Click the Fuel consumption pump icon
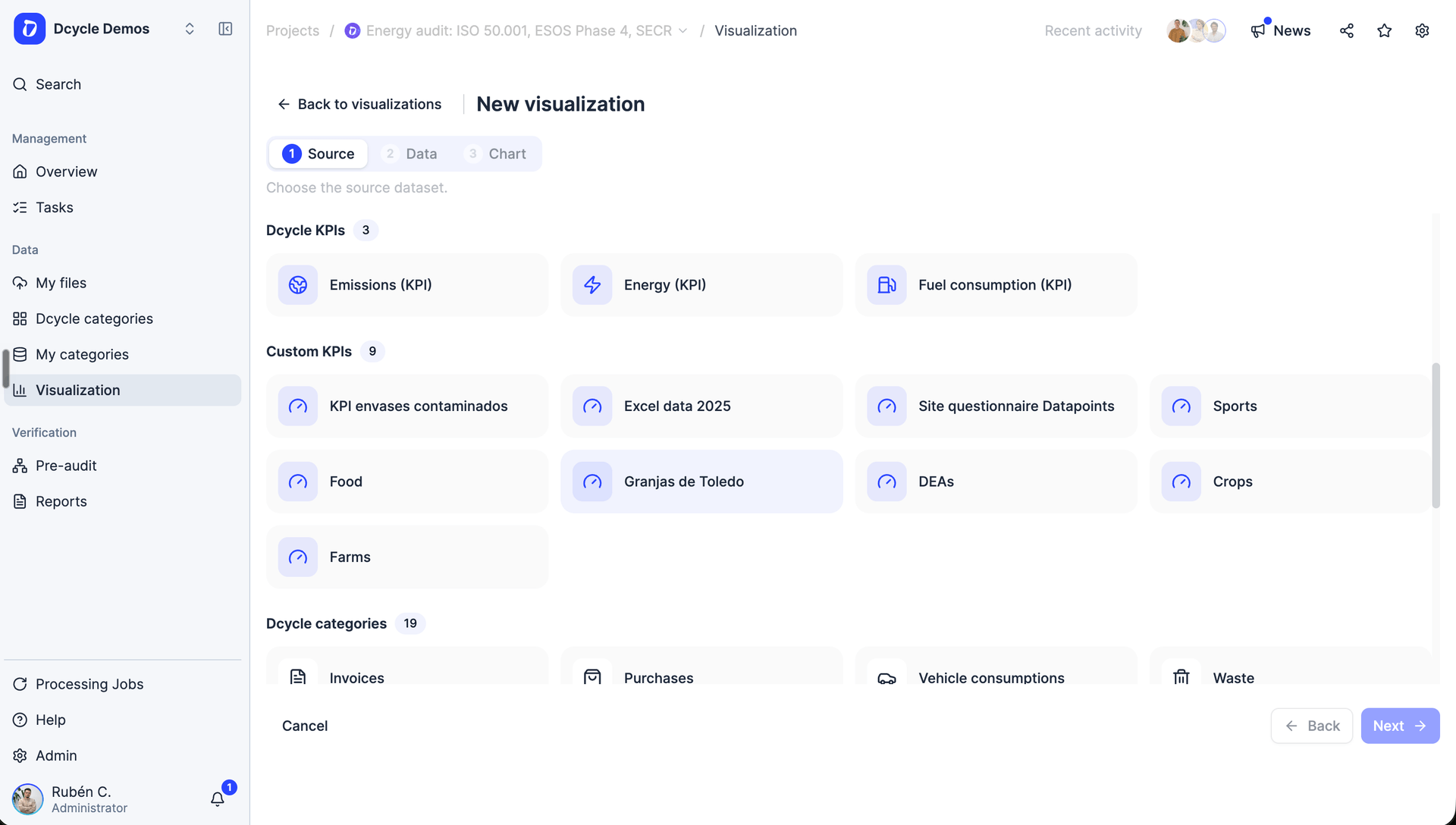This screenshot has width=1456, height=825. 886,285
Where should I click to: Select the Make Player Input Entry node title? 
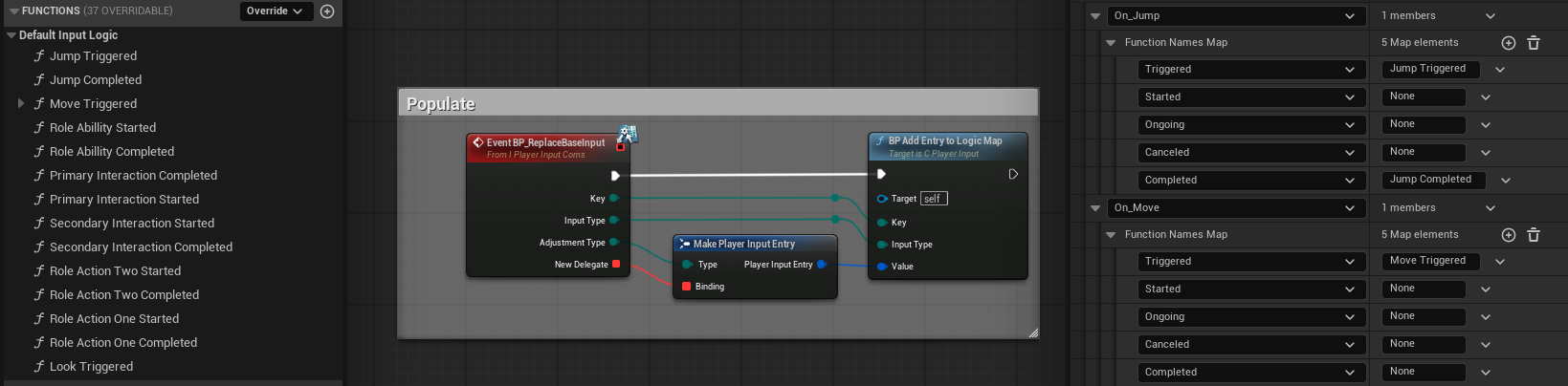coord(743,245)
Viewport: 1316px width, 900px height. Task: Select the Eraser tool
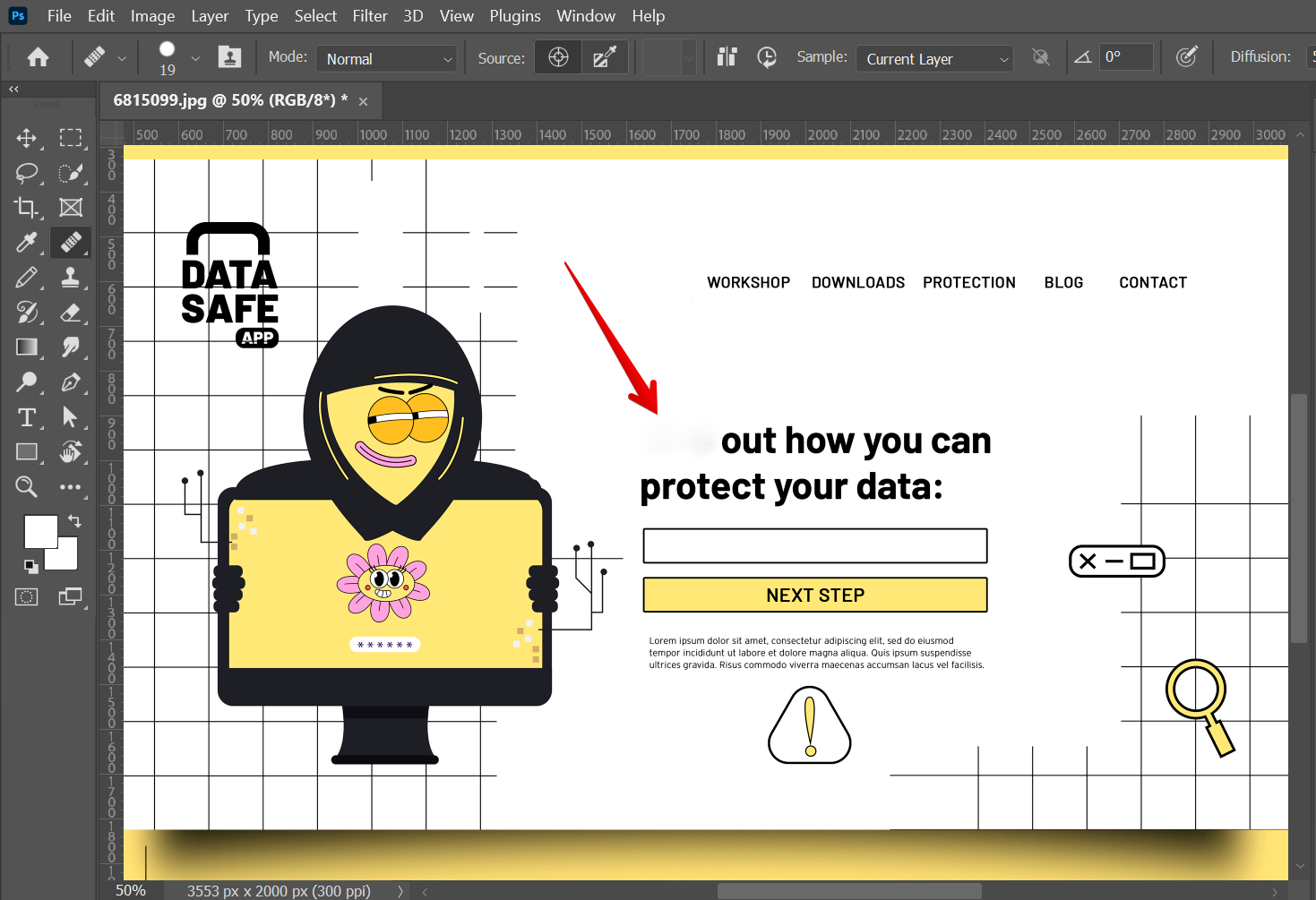[71, 313]
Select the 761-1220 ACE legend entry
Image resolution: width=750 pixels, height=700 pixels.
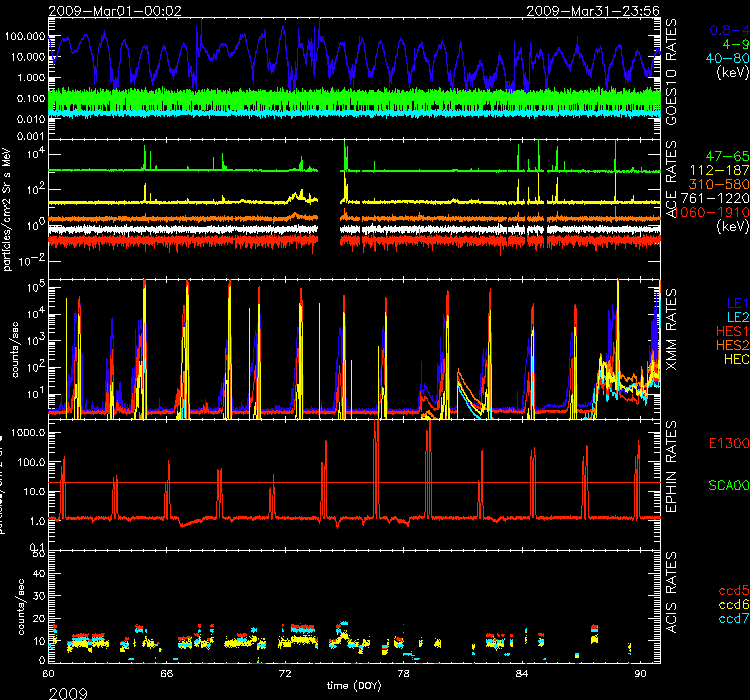715,199
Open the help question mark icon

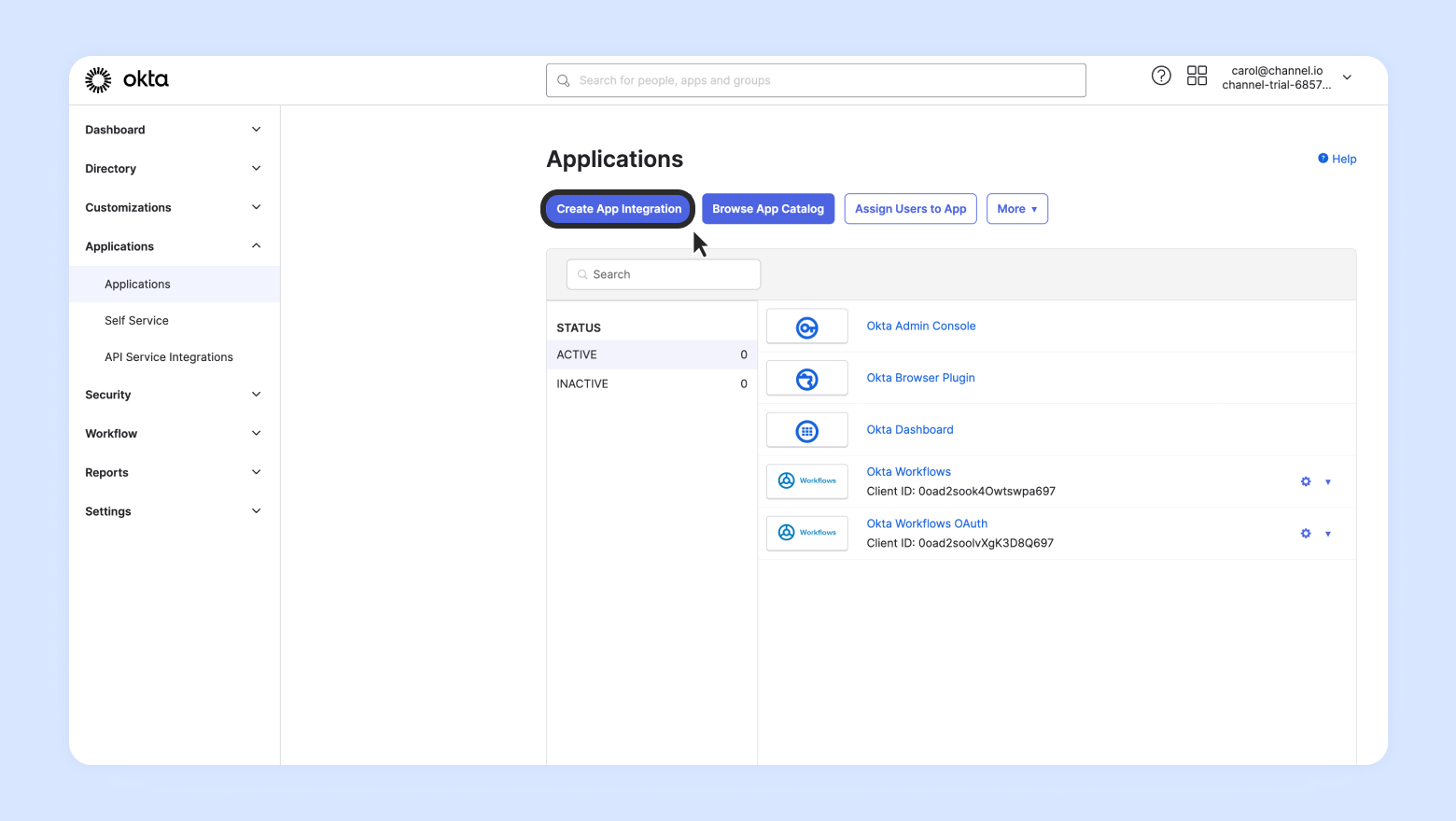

——

_Your instructions_. Without including any pictures, reproduce the listing exactly.

_Answer to this exercise_.
Click the Fuel consumption pump icon
This screenshot has width=1456, height=825. 886,285
Where should I click to: Select the Make Player Input Entry node title? 
coord(743,245)
Viewport: 1316px width, 900px height. Task: Select the Eraser tool
[71, 313]
Select the 761-1220 ACE legend entry
Image resolution: width=750 pixels, height=700 pixels.
715,199
Open the help question mark icon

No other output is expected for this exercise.